At stumps on the third day the visitors were 390 for six in their second innings, an overall lead of 388 with four wickets in hand although the injured Dale Steyn is not expected to bat.
Vernon Philander was on 23 and a subdued Quinton de Kock was 16, the latter having been given a life on one when Adam Voges grassed a tough chance from the bowling of Mitchell Starc.
Duminy, who made 141, said he and Elgar initially set themselves to simply occupy time at the crease and added that the visitors would again look to keep Australia in the field for as long as possible on day four.
He suggested an Australian run chase would be complicated by the fact the pitch was starting to become more difficult to bat on.
"There is still a lot of work to be done in this Test match and we won't have Dale Steyn in the fourth innings," he said.
"The pitch deterioration, the cracks have definitely opened up a bit more and can play in favour.

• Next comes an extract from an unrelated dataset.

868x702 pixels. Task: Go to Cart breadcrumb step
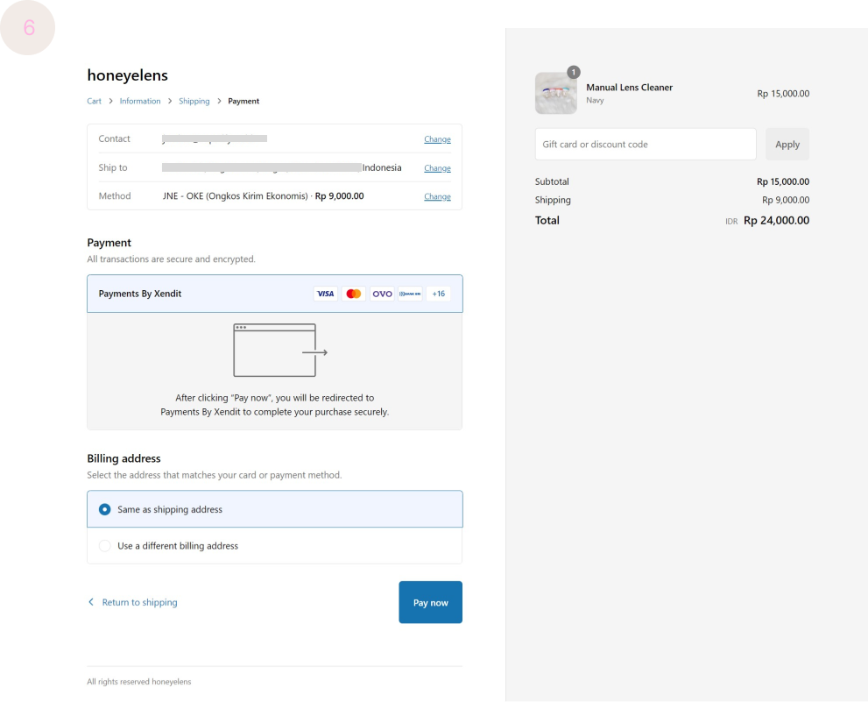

"We have to put the ball in the right areas, but we saw in the last hour how much the ball did."
Australian captain Stephen Smith was satisfied with the application of his bowlers on day three, but conceded his side was paying for its batting frailties 24 hours earlier.

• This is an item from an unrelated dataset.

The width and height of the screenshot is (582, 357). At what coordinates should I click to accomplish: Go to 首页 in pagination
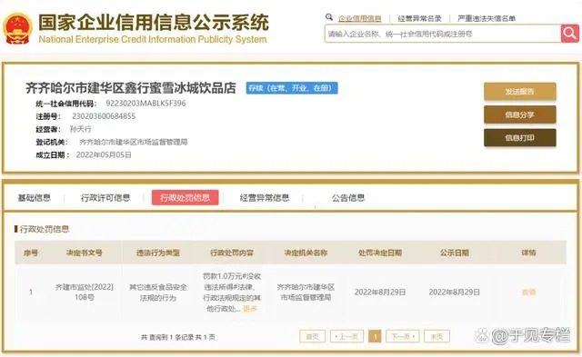[x=312, y=337]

However, he believed his side could chase down a large total.
"We let ourselves down yesterday, to get only two runs in front was not good enough, the batters didn't do the job," he said.
"But there is no reason why we can't chase a total down.
"I believe anything's chaseable."
The day belonged to Duminy and Elgar, who came together when the Proteas lost two early second innings wickets late on the second day.
The pair put on 250 for the third wicket as they repelled the Australian attack for most of the day.
Both batsmen made their Test debuts at the WACA Ground and the pair each notched their fifth Test centuries between lunch and tea.
Duminy eventually fell to end the partnership, chasing a wide ball from Peter Siddle (2-47) and getting a fine edge, being given out on a decision review after umpire Aleem Dar had turned down the Australian appeal.
The left-hander had faced 225 balls, hitting 20 fours and one six.
Elgar's 127 buried the memories of his horror Test debut in Perth, when he faced just 22 balls and was dismissed for a pair on debut in 2012.
The opener faced 316 balls and batted for 471 minutes, eventually falling to a tired attempt to drive against Josh Hazlewood (2-97), slicing a catch to Starc in gully.
Duminy and Elgar had few problems with an Australian attack which appeared to wilt in the heat, with first innings destroyer Starc struggling with his control and looking little like the player who claimed four wickets on the opening day.
Starc, in his first Test since a nasty leg injury and coming off a limited preparation, bowled a host of wayward deliveries and grew increasingly frustrated as the day wore on.
His woes were compounded when he misjudged a high ball at mid-on when Elgar was 81 and failed to get a hand to the difficult chance.
The South Africans will be one bowler down in the Australian second innings, with champion quick Steyn expected to be out for at least six months due to a shoulder problem which is likely to require surgery.
Australia will have to produce its greatest ever fourth innings run chase at the ground to win the match, but the home team will take heart from the 2008 Test between the two sides, when South Africa chased down 414 on the final day.
That South Africa could be in such a strong position was remarkable given they appeared to be all but out of the match a day earlier.
After winning the toss and being dismissed for 242, the South Africans appeared certain to be facing a massive first innings deficit when Australia cruised to 158 for none before lunch on day two, but the home side then collapsed in stunning fashion to make just 244 as the match turned on its head.